## [TASK]
Leaving out every line before the one with "Where should I click to: Select", write out the rest of the records below exactly.
(DATA SUPPLIED Opens)
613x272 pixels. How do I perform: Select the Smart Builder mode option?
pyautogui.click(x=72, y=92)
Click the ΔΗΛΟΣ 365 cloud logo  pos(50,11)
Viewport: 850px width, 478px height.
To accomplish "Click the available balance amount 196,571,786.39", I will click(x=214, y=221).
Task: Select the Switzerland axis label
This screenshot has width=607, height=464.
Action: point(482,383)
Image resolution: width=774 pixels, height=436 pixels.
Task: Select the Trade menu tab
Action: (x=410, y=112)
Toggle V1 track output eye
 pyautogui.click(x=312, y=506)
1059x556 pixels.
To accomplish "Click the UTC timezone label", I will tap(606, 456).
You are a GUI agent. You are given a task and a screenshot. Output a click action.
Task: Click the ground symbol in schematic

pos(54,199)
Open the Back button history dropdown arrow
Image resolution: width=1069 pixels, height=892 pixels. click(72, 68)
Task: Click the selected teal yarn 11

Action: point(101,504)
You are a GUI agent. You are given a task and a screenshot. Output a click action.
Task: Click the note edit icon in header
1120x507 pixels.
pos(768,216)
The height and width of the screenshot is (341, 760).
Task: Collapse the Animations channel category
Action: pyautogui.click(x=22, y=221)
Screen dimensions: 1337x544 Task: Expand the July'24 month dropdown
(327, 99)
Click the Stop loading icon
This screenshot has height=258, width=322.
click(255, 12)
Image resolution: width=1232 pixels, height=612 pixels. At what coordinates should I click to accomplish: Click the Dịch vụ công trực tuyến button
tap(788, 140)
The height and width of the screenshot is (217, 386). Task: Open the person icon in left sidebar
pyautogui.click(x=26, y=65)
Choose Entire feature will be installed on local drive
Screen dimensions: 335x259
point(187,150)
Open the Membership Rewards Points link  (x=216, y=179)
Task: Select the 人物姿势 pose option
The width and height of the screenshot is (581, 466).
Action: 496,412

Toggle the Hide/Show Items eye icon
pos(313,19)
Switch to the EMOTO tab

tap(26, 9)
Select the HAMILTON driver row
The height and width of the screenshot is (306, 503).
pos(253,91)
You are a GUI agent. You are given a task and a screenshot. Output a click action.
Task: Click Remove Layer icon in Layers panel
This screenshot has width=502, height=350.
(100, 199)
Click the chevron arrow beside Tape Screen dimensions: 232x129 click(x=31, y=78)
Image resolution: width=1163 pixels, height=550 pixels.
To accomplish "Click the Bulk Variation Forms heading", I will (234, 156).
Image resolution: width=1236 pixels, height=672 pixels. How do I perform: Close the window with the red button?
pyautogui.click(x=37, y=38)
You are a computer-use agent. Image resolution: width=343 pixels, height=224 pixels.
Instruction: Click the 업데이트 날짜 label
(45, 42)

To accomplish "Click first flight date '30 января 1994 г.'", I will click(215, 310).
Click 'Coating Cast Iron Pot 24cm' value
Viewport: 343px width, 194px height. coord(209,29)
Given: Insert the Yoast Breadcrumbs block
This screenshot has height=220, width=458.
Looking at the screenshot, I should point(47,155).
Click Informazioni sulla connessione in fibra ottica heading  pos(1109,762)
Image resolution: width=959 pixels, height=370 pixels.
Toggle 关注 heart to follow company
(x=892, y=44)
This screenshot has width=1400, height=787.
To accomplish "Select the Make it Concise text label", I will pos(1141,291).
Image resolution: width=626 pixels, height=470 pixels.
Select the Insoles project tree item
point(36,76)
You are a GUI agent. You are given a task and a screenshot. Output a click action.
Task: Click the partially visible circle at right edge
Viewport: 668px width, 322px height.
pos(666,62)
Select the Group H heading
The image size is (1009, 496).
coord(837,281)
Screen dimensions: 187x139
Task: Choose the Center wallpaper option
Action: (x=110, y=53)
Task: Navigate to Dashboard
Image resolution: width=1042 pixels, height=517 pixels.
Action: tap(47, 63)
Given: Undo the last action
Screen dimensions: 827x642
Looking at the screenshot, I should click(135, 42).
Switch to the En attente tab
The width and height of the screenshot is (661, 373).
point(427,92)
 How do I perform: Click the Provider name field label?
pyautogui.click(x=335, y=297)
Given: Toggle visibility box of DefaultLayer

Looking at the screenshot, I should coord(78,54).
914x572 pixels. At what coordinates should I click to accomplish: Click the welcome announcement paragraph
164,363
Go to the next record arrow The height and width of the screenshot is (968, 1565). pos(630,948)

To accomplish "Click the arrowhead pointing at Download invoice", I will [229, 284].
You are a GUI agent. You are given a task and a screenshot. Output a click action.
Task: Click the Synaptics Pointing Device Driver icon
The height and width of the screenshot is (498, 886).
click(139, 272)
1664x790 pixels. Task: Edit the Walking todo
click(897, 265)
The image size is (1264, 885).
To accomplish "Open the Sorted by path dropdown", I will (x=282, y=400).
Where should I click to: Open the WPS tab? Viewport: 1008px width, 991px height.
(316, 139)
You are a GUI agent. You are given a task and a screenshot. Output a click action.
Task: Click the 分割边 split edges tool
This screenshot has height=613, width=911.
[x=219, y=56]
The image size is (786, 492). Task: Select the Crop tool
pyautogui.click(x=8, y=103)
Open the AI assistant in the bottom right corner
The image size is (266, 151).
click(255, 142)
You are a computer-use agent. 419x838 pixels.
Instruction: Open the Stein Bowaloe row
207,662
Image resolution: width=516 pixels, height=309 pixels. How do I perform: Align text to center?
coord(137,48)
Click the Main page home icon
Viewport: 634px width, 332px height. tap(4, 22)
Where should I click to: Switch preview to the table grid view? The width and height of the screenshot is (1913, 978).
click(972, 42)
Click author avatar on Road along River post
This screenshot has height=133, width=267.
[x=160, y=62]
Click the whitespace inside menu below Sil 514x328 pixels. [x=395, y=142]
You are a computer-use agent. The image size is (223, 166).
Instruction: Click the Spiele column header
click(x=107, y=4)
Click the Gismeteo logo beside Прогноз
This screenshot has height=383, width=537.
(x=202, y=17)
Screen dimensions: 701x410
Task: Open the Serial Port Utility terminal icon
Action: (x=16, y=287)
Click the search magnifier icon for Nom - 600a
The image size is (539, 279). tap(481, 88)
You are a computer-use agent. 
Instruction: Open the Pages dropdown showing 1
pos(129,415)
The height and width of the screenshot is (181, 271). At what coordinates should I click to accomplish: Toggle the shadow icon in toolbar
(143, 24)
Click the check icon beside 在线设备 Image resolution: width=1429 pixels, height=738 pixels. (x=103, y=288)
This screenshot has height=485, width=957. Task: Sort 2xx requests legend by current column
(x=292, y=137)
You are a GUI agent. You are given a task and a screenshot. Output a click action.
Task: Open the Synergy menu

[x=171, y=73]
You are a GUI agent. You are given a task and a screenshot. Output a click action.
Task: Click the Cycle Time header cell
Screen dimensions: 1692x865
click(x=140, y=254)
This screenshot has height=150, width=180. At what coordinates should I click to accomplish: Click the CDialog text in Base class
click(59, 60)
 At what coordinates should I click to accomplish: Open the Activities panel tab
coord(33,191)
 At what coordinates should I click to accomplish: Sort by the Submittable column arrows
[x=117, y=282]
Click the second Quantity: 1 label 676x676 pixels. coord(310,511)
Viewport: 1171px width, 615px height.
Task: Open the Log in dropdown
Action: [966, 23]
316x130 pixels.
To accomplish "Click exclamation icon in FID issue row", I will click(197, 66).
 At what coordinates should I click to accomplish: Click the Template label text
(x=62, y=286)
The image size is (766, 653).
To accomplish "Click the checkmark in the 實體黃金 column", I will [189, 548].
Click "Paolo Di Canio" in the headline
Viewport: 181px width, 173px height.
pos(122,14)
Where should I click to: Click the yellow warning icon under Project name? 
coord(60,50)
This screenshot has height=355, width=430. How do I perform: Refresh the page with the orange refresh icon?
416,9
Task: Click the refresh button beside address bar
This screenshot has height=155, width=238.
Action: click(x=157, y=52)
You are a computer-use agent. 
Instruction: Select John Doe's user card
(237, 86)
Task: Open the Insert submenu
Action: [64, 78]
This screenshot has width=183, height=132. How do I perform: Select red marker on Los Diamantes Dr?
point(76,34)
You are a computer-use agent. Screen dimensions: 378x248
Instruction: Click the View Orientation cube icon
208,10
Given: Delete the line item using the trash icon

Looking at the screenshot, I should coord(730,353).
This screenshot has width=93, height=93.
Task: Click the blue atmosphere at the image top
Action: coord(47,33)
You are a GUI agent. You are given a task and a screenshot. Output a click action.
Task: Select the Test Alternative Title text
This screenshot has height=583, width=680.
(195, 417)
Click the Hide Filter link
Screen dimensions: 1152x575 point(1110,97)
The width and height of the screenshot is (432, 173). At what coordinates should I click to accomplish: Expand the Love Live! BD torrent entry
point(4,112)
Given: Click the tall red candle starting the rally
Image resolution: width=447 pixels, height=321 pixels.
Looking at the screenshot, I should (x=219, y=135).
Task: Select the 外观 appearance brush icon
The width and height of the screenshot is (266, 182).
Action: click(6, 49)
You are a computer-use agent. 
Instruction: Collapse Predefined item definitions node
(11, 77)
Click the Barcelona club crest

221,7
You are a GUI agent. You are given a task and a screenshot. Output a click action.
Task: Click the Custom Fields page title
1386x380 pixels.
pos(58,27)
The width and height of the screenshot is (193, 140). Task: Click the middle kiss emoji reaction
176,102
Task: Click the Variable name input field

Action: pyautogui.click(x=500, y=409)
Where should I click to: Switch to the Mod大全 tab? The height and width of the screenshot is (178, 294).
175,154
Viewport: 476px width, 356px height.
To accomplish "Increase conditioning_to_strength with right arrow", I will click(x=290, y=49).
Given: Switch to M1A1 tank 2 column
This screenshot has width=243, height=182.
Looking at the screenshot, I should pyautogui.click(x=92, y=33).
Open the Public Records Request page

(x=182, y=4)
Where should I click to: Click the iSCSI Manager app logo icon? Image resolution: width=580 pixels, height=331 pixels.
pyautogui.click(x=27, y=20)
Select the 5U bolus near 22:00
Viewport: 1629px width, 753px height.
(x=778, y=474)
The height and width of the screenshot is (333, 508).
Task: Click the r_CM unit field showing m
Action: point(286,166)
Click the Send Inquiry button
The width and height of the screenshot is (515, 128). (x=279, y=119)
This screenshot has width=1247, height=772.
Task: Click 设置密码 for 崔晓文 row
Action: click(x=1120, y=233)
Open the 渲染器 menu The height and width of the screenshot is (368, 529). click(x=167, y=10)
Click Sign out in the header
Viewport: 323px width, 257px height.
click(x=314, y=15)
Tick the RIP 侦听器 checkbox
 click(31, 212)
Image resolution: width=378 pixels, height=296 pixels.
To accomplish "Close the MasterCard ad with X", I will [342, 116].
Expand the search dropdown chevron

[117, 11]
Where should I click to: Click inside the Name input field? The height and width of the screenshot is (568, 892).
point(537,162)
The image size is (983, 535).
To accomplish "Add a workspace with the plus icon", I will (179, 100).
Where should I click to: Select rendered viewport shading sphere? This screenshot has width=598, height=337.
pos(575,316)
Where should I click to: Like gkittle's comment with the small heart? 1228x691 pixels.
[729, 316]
(DATA SUPPLIED Closes)
## [RESULT OF THE EXERCISE]
Where should I click to: Select rendered viewport shading sphere? This screenshot has width=598, height=337.
pos(575,316)
Where should I click to: Like gkittle's comment with the small heart? 1228x691 pixels.
[729, 316]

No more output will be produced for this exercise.